▶ [Prompt 1]
According to the passage on nestin in prostate cancer below, why might androgen deprivation therapy make prostate cancer cells more likely to spread? Answer in one to three sentences.
▶ [Prompt 2]
Continue the passage on nestin in prostate cancer below, starting after its final sentence.

Text for analysis section start

A Cancer Research publication shows that depriving cells of androgen increases nestin production, which improves mobility.

Androgen deprivation therapy may encourage prostate cancer cells to produce a protein that makes them more likely to spread, suggests Johns Hopkins’ researchers.


The team identified the problem after discovering that the gene that codes for the protein nestin was active in lab-grown human prostate cancer cells.


The researchers say that they found no nestin in cells from men who had surgery to remove the locally confined cancer. When they looked for nestin in prostate cancer cells isolated from patients who had died due to metastasis, however, they did identify substantial evidence that the nestin gene was active.


What was different, the investigators speculated, is that androgen deprivation therapy is generally given only when prostate cancers become aggressive and likely to metastasize.

Text for analysis section end
The data section start

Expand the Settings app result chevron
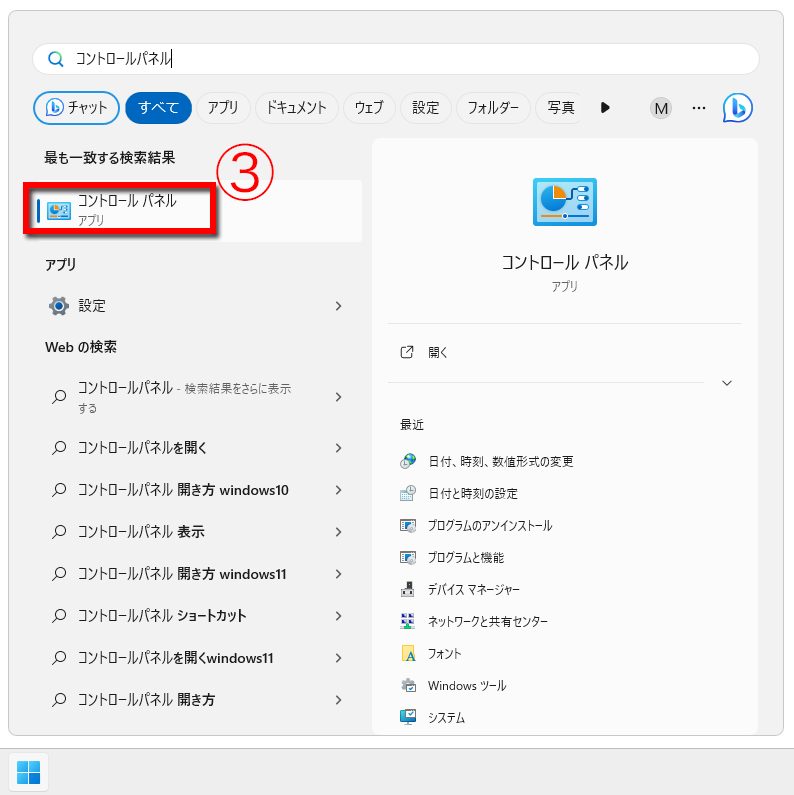Viewport: 794px width, 795px height. 338,306
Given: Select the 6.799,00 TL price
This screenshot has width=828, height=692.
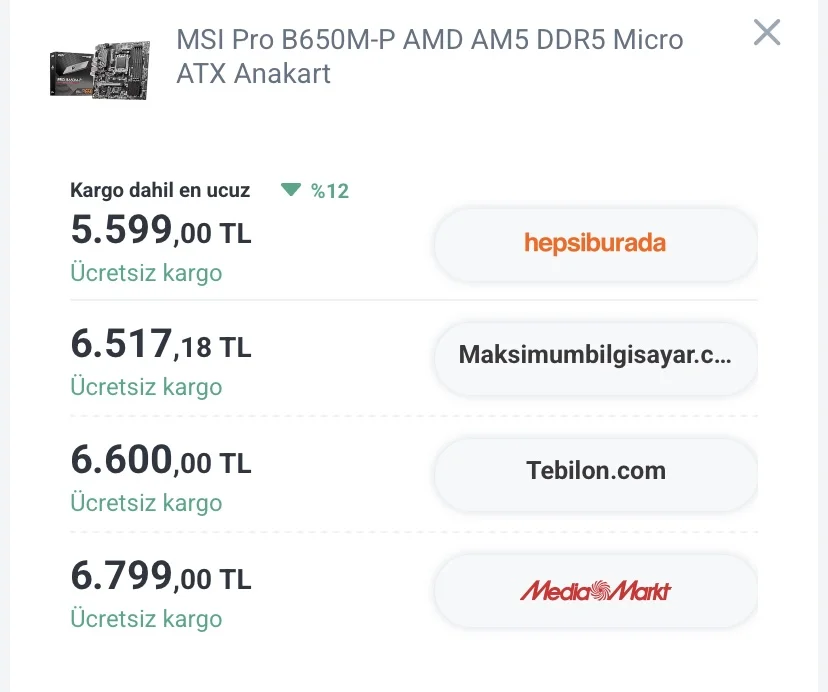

The data section end

▶ [Written reply 1]
Depriving the cells of androgen increases their production of nestin. That protein improves their mobility, which makes them more likely to spread.

▶ [Written reply 2]
The researchers then experimented on a prostate cancer cell line that depends on androgens to grow. When they removed androgens from the chemical mixture that the cells live in, production of nestin increased. Using RNAi to decrease the genetic expression of nestin, the Hopkins team found that these cells weren’t able to spread nearly as well as cells with normal nestin levels.


Prostate cancer cells with hampered nestin expression were also less likely than normal prostate cancer cells to migrate to other parts of the body when transplanted into mice, according to the scientists. While nestin expression seemed pivotal for metastasis in these experiments, however, it didn’t seem to make a difference in tumor growth.


The research is published in the October 1 issue of Cancer Research.